The Rocky Mountain Institute reports that the average company’s supply-chain greenhouse gas (GHG) emissions are 5.5 times higher than the direct emissions from its own assets and operations. Any effective system of GHG accounting, therefore, needs to measure accurately each company’s supply-chain carbon impacts, providing visibility and incentives for it to make more climate-friendly product-specification and purchasing decisions.
We Need Better Carbon Accounting. Here’s How to Get There.

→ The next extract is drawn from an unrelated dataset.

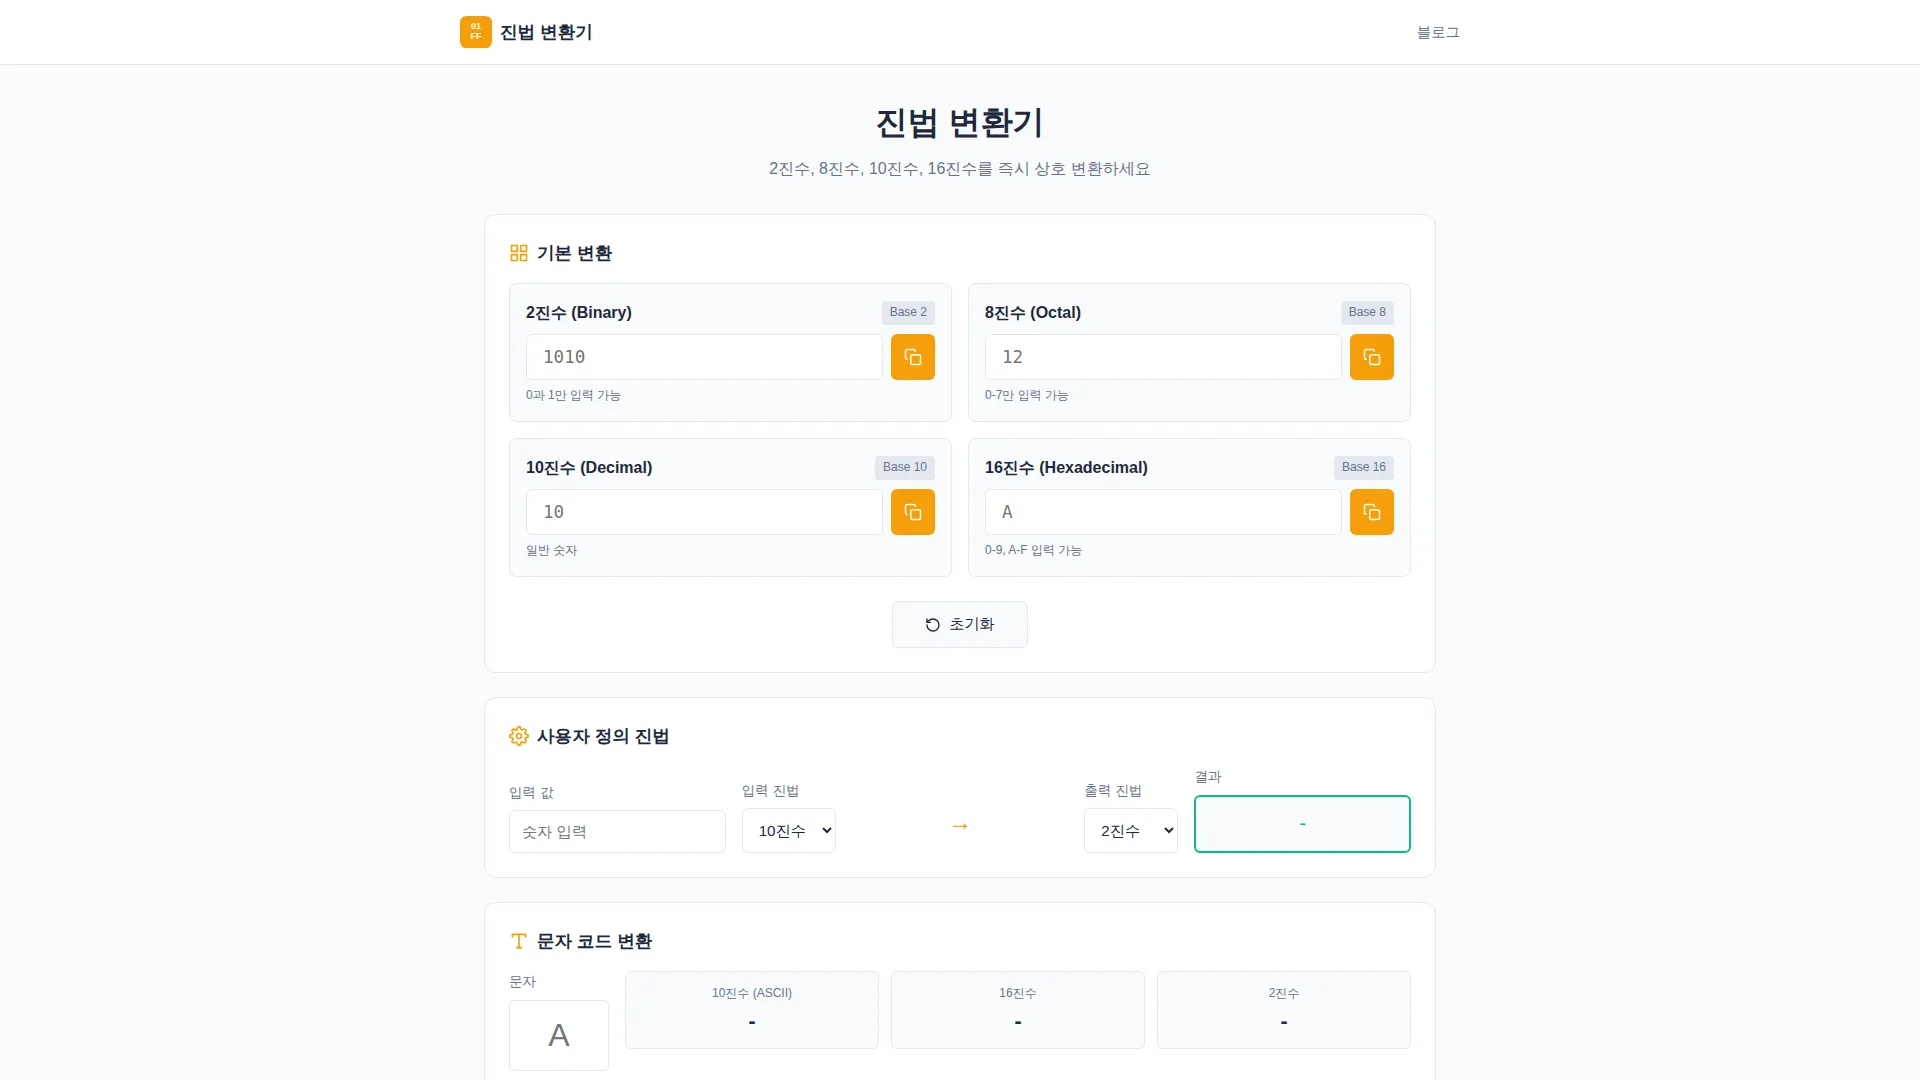Image resolution: width=1920 pixels, height=1080 pixels.
Task: Copy the hexadecimal (16진수) value
Action: 1371,512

Any effective system of greenhouse gas (GHG) accounting needs to measure each company’s supply-chain carbon impacts accurately, providing visibility and incentives for it to make more climate-friendly product-specification and purchasing decisions. The authors’ recent HBR article, “Accounting for Climate Change” (Nov-Dec 2021), noted how the current dominant system for carbon accounting, the GHG Protocol, misses this critical point by allowing companies to guestimate upstream and downstream emissions. To address this shortcoming, they introduced an E-liability accounting system, based on well-established practices from inventory and cost accounting, for accurately measuring GHG emissions across corporate supply-chains. In this follow-up piece, they describe the basic flaw inherent in the GHG Protocol, explain why it has persisted, and offer a way forward for robust carbon accounting that does not involve rescinding the Protocol, which has been widely embedded in many global climate agreements. They conclude by identifying which companies stand to gain most from accurate GHG accounting and could be early adopters of the E-liability system.